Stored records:
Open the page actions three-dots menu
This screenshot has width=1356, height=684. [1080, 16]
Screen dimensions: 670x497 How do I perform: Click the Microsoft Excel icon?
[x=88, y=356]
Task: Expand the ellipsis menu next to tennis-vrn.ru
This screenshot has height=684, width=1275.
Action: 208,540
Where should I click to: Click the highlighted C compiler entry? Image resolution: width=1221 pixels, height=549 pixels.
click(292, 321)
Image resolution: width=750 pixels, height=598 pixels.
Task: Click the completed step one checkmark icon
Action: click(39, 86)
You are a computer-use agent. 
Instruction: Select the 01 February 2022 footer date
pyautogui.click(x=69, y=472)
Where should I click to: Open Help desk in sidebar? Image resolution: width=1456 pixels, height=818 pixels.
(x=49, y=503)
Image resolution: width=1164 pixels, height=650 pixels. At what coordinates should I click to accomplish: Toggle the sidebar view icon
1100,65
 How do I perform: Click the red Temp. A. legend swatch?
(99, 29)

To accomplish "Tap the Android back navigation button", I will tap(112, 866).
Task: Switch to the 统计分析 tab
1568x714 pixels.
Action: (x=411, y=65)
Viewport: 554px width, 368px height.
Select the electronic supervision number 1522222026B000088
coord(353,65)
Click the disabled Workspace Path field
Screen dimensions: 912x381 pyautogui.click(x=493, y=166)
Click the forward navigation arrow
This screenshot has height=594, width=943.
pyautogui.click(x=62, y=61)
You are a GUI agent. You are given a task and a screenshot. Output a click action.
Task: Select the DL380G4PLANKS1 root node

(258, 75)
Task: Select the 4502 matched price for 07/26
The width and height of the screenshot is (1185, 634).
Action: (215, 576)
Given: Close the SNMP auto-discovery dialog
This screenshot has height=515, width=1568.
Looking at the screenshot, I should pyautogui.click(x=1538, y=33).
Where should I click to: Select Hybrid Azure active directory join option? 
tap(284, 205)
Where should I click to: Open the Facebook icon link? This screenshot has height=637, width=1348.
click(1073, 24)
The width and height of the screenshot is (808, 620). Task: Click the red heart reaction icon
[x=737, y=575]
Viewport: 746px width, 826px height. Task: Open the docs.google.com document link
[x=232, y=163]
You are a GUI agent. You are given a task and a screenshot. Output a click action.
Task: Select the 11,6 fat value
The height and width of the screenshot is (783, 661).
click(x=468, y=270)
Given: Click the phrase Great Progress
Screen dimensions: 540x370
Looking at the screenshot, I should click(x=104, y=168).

** Task goal **
Faithfully copy every entry, leaving nothing out.

** Your solution **
Open the page actions three-dots menu
This screenshot has width=1356, height=684. [1080, 16]
Screen dimensions: 670x497 How do I perform: Click the Microsoft Excel icon?
[x=88, y=356]
Task: Expand the ellipsis menu next to tennis-vrn.ru
This screenshot has height=684, width=1275.
Action: 208,540
Where should I click to: Click the highlighted C compiler entry? Image resolution: width=1221 pixels, height=549 pixels.
click(292, 321)
Image resolution: width=750 pixels, height=598 pixels.
Task: Click the completed step one checkmark icon
Action: click(39, 86)
You are a computer-use agent. 
Instruction: Select the 01 February 2022 footer date
pyautogui.click(x=69, y=472)
Where should I click to: Open Help desk in sidebar? Image resolution: width=1456 pixels, height=818 pixels.
(x=49, y=503)
Image resolution: width=1164 pixels, height=650 pixels. At what coordinates should I click to accomplish: Toggle the sidebar view icon
1100,65
 How do I perform: Click the red Temp. A. legend swatch?
(99, 29)

To accomplish "Tap the Android back navigation button", I will tap(112, 866).
Task: Switch to the 统计分析 tab
1568x714 pixels.
Action: (x=411, y=65)
Viewport: 554px width, 368px height.
Select the electronic supervision number 1522222026B000088
coord(353,65)
Click the disabled Workspace Path field
Screen dimensions: 912x381 pyautogui.click(x=493, y=166)
Click the forward navigation arrow
This screenshot has height=594, width=943.
pyautogui.click(x=62, y=61)
You are a GUI agent. You are given a task and a screenshot. Output a click action.
Task: Select the DL380G4PLANKS1 root node

(258, 75)
Task: Select the 4502 matched price for 07/26
The width and height of the screenshot is (1185, 634).
Action: (215, 576)
Given: Close the SNMP auto-discovery dialog
This screenshot has height=515, width=1568.
Looking at the screenshot, I should pyautogui.click(x=1538, y=33).
Where should I click to: Select Hybrid Azure active directory join option? 
tap(284, 205)
Where should I click to: Open the Facebook icon link? This screenshot has height=637, width=1348.
click(1073, 24)
The width and height of the screenshot is (808, 620). Task: Click the red heart reaction icon
[x=737, y=575]
Viewport: 746px width, 826px height. Task: Open the docs.google.com document link
[x=232, y=163]
You are a GUI agent. You are given a task and a screenshot. Output a click action.
Task: Select the 11,6 fat value
The height and width of the screenshot is (783, 661).
click(x=468, y=270)
Given: Click the phrase Great Progress
Screen dimensions: 540x370
Looking at the screenshot, I should click(x=104, y=168).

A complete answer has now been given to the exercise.